Guido Spano - Acquerello


Incipit del racconto

La sala d’aspetto era illuminata dal sole, i raggi si infiltravano tra i listelli delle tende azzurre, lo stesso colore che dominava nell’arredamento. La giornata era tiepida, nonostante fosse inverno e si stessero avvicinando i giorni della merla. Non era raro a Cagliari, anzi, la pioggia e il freddo si facevano desiderare e alle quattro del pomeriggio non c’era bisogno di tenere le lampade accese all’interno degli edifici. Stavo su una poltroncina e ogni tanto mi alzavo per prendere una rivista dal tavolino di vetro, la sfogliavo, poi mi guardavo attorno per scrutare con discrezione gli altri pazienti. Erano tutte donne, alcune curate nell’aspetto e nell’abbigliamento, un dettaglio che contrastava con lo sguardo assente, perso nel vuoto. Attendevo nervoso.

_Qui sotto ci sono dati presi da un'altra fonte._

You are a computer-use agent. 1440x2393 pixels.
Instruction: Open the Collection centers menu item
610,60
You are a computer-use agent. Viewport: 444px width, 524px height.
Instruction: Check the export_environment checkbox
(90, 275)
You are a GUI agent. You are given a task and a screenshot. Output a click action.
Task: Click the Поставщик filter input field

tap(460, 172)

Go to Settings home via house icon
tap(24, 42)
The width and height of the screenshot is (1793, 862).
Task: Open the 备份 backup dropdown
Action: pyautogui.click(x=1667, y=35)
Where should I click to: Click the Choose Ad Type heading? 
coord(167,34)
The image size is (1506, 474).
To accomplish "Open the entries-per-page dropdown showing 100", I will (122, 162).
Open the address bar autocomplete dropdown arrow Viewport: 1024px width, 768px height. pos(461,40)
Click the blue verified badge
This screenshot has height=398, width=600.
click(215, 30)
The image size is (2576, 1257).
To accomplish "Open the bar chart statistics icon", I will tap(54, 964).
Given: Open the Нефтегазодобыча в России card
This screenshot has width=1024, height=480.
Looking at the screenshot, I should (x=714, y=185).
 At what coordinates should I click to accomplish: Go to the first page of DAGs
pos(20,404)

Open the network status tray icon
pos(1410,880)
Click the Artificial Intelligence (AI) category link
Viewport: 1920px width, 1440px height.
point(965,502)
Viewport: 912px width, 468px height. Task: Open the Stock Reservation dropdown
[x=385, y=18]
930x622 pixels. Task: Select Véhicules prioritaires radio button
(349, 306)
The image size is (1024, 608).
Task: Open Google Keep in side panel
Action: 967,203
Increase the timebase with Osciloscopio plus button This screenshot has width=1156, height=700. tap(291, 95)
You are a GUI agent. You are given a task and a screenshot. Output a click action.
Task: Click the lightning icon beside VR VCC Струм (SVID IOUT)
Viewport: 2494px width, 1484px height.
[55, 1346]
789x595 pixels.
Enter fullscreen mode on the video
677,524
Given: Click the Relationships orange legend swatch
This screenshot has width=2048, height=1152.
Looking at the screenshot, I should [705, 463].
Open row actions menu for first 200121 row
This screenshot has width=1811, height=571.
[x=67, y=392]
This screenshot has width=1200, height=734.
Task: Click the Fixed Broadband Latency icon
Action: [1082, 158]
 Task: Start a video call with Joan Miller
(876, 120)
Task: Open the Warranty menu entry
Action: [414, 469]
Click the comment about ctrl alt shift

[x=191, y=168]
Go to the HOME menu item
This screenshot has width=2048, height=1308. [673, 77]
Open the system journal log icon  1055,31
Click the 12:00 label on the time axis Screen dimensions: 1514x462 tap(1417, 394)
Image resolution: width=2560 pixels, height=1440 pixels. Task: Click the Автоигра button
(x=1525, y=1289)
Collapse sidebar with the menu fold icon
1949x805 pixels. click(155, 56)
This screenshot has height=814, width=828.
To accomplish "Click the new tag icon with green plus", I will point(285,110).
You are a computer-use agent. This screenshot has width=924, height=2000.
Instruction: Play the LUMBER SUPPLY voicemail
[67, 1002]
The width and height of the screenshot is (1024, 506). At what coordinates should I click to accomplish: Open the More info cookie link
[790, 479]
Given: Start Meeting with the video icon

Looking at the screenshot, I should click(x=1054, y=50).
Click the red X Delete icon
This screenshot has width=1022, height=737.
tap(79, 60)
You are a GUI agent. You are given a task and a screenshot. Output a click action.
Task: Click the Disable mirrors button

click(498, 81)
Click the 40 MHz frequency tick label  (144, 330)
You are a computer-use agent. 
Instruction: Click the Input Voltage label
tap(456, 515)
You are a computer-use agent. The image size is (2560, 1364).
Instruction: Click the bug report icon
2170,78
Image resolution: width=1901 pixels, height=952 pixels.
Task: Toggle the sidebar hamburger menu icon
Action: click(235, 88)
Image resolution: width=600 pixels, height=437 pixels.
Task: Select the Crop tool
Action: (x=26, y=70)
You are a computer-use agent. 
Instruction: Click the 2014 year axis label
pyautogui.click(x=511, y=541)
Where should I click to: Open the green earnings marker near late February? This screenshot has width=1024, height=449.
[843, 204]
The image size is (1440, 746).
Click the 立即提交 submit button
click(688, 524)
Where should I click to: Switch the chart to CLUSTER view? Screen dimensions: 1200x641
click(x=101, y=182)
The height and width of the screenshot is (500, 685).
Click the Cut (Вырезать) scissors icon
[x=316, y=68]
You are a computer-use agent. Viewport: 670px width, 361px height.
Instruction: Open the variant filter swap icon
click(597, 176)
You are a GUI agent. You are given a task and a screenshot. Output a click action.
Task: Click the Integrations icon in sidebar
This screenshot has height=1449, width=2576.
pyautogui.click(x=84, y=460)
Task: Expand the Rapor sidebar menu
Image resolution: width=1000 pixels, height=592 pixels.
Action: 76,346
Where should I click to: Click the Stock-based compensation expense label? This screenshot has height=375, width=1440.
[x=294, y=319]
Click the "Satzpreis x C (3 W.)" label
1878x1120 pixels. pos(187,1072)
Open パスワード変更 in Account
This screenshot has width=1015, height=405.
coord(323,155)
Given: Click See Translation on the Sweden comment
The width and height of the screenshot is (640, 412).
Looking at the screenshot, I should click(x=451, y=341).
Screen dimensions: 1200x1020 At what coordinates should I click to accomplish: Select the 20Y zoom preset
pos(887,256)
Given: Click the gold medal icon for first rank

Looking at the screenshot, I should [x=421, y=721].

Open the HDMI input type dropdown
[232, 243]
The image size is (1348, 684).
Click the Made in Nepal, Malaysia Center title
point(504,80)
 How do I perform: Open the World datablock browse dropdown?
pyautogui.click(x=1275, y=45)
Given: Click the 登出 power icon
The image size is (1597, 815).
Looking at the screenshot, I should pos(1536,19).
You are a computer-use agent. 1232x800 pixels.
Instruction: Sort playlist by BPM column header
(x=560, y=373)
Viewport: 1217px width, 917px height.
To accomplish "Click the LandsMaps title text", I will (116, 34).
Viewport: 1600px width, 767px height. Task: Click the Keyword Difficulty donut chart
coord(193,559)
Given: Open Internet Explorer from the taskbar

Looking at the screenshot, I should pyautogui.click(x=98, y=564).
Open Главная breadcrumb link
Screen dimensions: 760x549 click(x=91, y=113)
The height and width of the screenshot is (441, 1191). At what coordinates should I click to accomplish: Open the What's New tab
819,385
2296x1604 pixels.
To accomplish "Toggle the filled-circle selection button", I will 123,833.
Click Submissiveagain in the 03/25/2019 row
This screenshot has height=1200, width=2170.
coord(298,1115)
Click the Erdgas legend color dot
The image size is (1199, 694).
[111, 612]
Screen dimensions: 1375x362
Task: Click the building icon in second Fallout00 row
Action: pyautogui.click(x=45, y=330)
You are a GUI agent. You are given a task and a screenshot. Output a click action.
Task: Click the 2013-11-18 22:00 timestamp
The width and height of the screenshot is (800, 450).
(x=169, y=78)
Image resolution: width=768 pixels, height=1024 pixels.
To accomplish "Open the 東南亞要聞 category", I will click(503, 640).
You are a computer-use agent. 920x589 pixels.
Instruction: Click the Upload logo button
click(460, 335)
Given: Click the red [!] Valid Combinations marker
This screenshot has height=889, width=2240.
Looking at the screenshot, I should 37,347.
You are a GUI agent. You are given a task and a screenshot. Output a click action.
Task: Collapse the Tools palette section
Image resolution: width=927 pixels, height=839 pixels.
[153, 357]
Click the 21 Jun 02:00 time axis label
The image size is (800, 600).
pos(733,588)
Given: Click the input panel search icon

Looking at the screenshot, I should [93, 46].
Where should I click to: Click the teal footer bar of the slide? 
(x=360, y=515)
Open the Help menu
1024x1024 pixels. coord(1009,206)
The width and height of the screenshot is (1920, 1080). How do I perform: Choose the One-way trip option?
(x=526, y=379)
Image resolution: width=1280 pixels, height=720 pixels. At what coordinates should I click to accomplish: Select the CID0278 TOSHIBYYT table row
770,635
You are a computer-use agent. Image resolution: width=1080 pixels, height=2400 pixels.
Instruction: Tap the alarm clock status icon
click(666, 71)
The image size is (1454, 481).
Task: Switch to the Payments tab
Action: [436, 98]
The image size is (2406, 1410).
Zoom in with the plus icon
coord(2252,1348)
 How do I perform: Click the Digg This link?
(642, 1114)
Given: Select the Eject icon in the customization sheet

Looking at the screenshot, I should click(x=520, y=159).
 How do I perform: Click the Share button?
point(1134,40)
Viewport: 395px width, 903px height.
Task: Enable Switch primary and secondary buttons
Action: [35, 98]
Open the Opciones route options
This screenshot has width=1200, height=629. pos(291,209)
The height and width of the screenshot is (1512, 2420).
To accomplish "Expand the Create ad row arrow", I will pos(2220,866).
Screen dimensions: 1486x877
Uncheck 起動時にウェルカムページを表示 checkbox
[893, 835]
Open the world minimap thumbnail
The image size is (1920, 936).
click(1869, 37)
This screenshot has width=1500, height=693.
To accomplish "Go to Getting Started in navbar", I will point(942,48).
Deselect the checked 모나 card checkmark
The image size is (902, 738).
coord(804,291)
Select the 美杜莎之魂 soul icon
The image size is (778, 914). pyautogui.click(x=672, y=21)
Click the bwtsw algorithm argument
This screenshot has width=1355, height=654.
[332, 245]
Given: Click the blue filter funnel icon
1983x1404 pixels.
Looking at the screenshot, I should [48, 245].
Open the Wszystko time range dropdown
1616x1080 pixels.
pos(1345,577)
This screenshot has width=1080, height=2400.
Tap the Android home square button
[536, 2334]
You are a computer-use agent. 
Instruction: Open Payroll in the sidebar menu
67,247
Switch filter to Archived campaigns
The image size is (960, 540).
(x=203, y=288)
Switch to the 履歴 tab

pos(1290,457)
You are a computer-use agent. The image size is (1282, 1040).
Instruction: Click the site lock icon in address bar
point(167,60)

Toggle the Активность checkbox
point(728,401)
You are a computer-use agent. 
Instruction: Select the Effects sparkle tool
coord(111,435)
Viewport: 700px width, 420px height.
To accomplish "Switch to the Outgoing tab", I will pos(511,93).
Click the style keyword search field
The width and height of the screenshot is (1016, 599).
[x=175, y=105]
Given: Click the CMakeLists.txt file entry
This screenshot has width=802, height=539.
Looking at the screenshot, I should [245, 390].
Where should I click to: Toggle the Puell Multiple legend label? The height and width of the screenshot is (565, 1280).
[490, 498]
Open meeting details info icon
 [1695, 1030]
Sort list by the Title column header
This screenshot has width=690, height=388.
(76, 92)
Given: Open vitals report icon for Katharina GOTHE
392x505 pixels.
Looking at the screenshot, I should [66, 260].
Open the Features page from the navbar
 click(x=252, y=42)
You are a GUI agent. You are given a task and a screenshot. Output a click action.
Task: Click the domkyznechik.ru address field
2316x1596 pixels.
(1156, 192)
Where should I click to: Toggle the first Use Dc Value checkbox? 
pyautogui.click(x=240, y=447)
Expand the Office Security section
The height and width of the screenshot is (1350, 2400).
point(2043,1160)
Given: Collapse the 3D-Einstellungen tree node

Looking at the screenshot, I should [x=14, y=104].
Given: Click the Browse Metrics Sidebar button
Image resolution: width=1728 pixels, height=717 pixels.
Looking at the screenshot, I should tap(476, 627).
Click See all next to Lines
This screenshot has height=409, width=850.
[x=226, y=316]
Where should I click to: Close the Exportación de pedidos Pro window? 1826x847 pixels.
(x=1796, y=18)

«Il professor Silvestri è uno dei migliori della città», aveva sussurrato mia madre qualche tempo prima, «è specializzato nella cura della depressione e ha un’ottima fama» Mamma non si dava pace a vedermi così svogliato, da quasi un anno non sostenevo un esame, proprio io che ero sempre stato uno studente modello. «Ti devi prendere questa benedetta laurea, Carlo, sennò chi mi curerà quando sarò anziana?» La buttava lì, tra un sorriso e uno sguardo severo. Eppure mi metteva ansia: come se non bastasse non riuscire a concentrarmi e a memorizzare quello che leggevo, ci mancavano solo i sensi di colpa nei confronti dei miei genitori. Tutte quelle spese per pagare l’affitto dell’appartamento vicino all’Università, le rate per i libri, le tasse scolastiche. Dovevo fare qualcosa, ma cosa?